Going back further, the junk portion of the Western Digital deal was the biggest junk deal seen since the $4.8 billion three-part offering that European cable operator Altice SA brought to market last Sept. 25 as part of the funding for its acquisition of U.S. sector peer Cablevision Systems Corp.

Wednesday’s session was meanwhile the heaviest-volume session the junk market had seen since last Nov. 5, when a total of $7 billion of new junk paper got done in five tranches.

T-Mobile trades up

The new T-Mobile USA 6% notes due 2024 that priced on Tuesday were the junk market’s volume leader on Wednesday, with a market source seeing more than $75 million of those bonds having changed hands and finishing at 101¼ bid. He called that up 5/16 point on the day.

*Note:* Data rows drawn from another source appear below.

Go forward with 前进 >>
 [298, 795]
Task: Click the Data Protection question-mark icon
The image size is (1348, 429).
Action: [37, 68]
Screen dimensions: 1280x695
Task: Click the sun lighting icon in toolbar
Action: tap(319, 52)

Another trader said that the bonds initially were trading between 100¾ and 101½ bid but later firmed to a 101-to-101½ context.

The Bellevue, Wash.-based wireless carrier priced $1 billion of the notes at par in a quick-to-market offering.

HD Supply remains active

Meanwhile, Monday’s offering from HD Supply remained active on Wednesday, with over $14 million of the notes traded. A market source located the notes at 102 bid, calling that a 7/8-point gain on the day.

A second trader said that the notes had moved up to 101¾ bid, 102 offered, a gain of ½ point.

The bonds had been the most actively traded junk issue on Tuesday, with over $59 million of the new notes seen having changed hands by the end of the day, ending at 101 3/8 bid, a gain of 3/8 point on the day.

HD Supply, an Atlanta-based distributor of building and maintenance tools and supplies, had priced $1 billion of notes at par in a quick-to-market deal on Monday.

Indicators turn better

Statistical market performance measures broke out of their recent slump on Wednesday, turning higher across the board after having been lower for a fifth consecutive session on Tuesday. The gain marked the second stronger session in the last seven trading days.

The KDP High Yield Daily index jumped by 22 basis points on Monday to end at 65.45 – exactly offsetting its 22-bps loss on Tuesday, which had been its fifth consecutive setback. Coupled with four straight gains before that, Wednesday was the index’s fifth upturn in the last 10 trading days.

The index’s yield came in by 7 bps on Wednesday to 6.69%, its first such narrowing after four straight sessions in which the yield had risen, including Tuesday’s 8 bps gain. With five consecutive sessions before that in which the yield had tightened, that market measure has now narrowed in six out of the last 10 sessions.

The Merrill Lynch North American High Yield Master II index finally turned better on Wednesday after having suffered five consecutive losses before that. That marked the index’s fourth gain in the last nine sessions.

It rose by 0.489% on Wednesday, versus Tuesday’s 0.305% loss.

That gain pushed the index’s year-to-date return up to 2.986% from 2.485% on Tuesday.

The Markit Series 26 CDX North American High Yield index rose by slightly over ½ point on Wednesday to finish at 102 17/32 bid, 102 9/16 offering.

It was the index’s first gain since it “rolled” into the new series on Tuesday. Each spring and fall, Markit switches over to a new series with a somewhat different composition of bond issues being tracked. The new index is thus not directly comparable to the series 25 index, which last traded on Monday, losing 7/32 point for its fourth consecutive loss and fifth retreat in the prior six sessions.

Monday’s loss had been its fourth straight setback after one gain and its fifth in the previous six trading sessions.